Era uma época em que a Geopolítica era disciplina importante e estudava-se, por exemplo, a importância estratégica de Gibraltrar, Ilhas Malvinas, Cuba, Suez, Panamá. Também a tese de que população e extensão seriam sinônimos de poder, era defendida por esse professor que não passava uma aula sem que nos alertasse para o “perigo Amarelo” (referindo-se principalmente à China, pela sua extensão territorial e densidade populacional).
Minha turma repugnava essas teses. Éramos anti-imperialistas e, por via de consequência, antiamericanos. A própria ditadura militar implantada no Brasil, de certa forma era consequência da estratégia geopolítica norteamerica de não permitir uma outra Cuba nas Américas. Vivíamos a Guerra Fria, imagine um país com as dimensões do Brasil aproximando-se do Bloco Soviético?

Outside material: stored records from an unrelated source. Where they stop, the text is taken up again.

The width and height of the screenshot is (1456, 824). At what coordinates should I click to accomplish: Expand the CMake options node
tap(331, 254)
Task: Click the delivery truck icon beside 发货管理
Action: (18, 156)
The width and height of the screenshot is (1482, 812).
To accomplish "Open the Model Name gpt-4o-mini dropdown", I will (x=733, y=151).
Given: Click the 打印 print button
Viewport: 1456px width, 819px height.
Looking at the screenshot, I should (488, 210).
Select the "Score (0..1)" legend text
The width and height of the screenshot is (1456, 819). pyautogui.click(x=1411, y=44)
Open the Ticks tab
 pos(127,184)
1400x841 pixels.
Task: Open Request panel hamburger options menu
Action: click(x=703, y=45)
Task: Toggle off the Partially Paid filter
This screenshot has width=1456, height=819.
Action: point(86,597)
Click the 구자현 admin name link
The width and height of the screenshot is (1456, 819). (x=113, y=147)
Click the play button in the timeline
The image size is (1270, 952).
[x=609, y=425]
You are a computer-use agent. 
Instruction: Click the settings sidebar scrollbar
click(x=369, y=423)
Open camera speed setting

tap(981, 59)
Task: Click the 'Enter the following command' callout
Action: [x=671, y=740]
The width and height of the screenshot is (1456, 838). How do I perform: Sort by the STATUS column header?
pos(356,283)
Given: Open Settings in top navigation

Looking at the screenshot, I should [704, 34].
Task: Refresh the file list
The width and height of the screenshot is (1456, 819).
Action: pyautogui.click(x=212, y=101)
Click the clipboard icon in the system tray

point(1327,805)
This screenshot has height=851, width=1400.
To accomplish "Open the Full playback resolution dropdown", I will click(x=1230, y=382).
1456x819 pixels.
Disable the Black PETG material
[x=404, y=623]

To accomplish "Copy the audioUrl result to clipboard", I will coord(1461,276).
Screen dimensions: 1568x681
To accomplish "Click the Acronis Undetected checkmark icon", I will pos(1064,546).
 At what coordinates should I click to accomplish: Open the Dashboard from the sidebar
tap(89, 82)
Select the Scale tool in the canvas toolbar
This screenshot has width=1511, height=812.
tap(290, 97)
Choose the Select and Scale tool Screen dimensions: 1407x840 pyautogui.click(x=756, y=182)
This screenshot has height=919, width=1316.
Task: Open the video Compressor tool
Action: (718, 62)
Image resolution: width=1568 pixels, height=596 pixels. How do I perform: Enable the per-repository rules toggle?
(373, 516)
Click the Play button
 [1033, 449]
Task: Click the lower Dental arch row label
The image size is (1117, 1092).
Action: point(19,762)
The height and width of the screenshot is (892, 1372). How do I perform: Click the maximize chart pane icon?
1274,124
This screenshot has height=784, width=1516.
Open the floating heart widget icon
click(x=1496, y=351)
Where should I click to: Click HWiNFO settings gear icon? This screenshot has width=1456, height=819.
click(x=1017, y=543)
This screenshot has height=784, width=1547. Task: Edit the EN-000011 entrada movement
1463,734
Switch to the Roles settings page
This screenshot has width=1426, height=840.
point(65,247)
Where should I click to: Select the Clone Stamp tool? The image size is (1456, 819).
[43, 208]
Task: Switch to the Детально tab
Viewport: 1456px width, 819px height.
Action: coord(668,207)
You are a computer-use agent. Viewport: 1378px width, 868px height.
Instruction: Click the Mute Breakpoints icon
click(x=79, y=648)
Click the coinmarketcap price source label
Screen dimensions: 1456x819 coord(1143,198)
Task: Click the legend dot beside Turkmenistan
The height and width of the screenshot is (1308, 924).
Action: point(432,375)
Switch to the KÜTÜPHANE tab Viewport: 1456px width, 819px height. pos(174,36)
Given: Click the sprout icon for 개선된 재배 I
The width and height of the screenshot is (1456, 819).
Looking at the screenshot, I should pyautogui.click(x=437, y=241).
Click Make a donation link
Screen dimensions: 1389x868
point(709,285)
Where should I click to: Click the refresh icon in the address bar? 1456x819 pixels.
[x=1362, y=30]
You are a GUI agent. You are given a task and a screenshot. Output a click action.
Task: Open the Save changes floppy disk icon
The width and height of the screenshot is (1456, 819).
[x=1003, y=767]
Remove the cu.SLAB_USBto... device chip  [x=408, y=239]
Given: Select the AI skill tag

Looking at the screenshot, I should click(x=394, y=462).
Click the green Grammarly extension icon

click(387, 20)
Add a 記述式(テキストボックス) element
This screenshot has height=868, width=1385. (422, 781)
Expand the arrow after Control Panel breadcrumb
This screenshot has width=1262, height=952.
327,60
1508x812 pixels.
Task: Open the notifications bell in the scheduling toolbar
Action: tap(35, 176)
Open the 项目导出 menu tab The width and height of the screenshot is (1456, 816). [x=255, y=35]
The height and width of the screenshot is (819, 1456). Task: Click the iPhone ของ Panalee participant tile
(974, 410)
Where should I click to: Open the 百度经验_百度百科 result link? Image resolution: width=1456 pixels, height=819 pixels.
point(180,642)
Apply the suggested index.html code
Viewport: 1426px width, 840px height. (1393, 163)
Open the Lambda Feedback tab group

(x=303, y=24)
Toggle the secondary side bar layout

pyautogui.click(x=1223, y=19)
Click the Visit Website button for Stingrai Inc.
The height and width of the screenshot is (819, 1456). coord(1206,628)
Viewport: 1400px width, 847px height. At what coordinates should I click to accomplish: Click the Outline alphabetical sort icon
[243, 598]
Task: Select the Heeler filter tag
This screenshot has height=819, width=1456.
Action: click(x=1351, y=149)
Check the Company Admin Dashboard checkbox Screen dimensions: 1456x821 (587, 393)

Passados os 21 anos da nefasta ditadura e mais 25 anos da democratização, o Brasil encontra-se em vias de tornar-se uma grande potência, dessa vez de verdade. Dessa forma, algumas atitudes governamentais parecem-nos estranhas. Por que haveria o Brasil de agraciar o Paraguai com três caças tucanos? Por que haveria de conceder um reajuste significativo ao preço da energia de Itaipu?
Por que haveria de fazer tantas concessões nas relações comerciais com a Argentina? E as concessões à Bolívia? E a firme, embora frustrada, tentativa de manter Zelaya na presidência de Honduras? Por fim, mas não que os exemplos se esgotem, por que trombar com os Estados Unidos no caso da ajuda ao Haiti?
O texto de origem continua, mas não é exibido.